Debusine workflow performance issues

10 minute(s) de lecture: Publié: 11 May, 2026

During March and April, we had a number of performance issues that made Debusine’s core functions of running work requests and reflecting their results in workflows quite unreliable. Investigating and fixing this took up a lot of time from both the Debusine development team and Freexian’s sysadmins.

The central problems involved a series of database concurrency and worker communication issues that interacted in complex ways. On bad days, this caused between 10% and 25% of processed work requests to fail unnecessarily. We communicated some of the problems to users on IRC, but not consistently since we didn’t entirely understand the scope of the problems at the time.

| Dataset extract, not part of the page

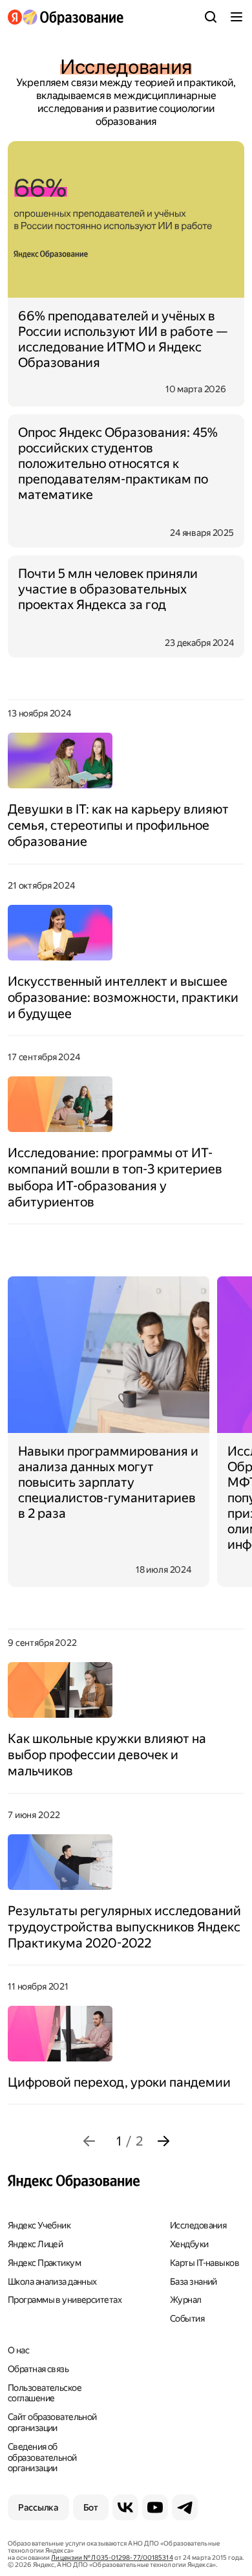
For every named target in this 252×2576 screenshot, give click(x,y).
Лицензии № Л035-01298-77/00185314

Most of the problems are fixed now, but we had a retrospective meeting to make sure we understood what happened and that we learn from it. Here’s a summary.

Data model

Debusine’s workflows consist of many individual work requests. Each work request has a database row representing its state, which means that the overall state of a workflow is distributed across many rows. Changes to one work request (for example, when it is completed) can cause changes to other work requests (perhaps unblocking it so that it can be scheduled to an idle worker). Those changes may happen concurrently, and in practice often do.

Workers typically need to create artifacts containing the output of tasks: these include things like packages, build logs, and test output.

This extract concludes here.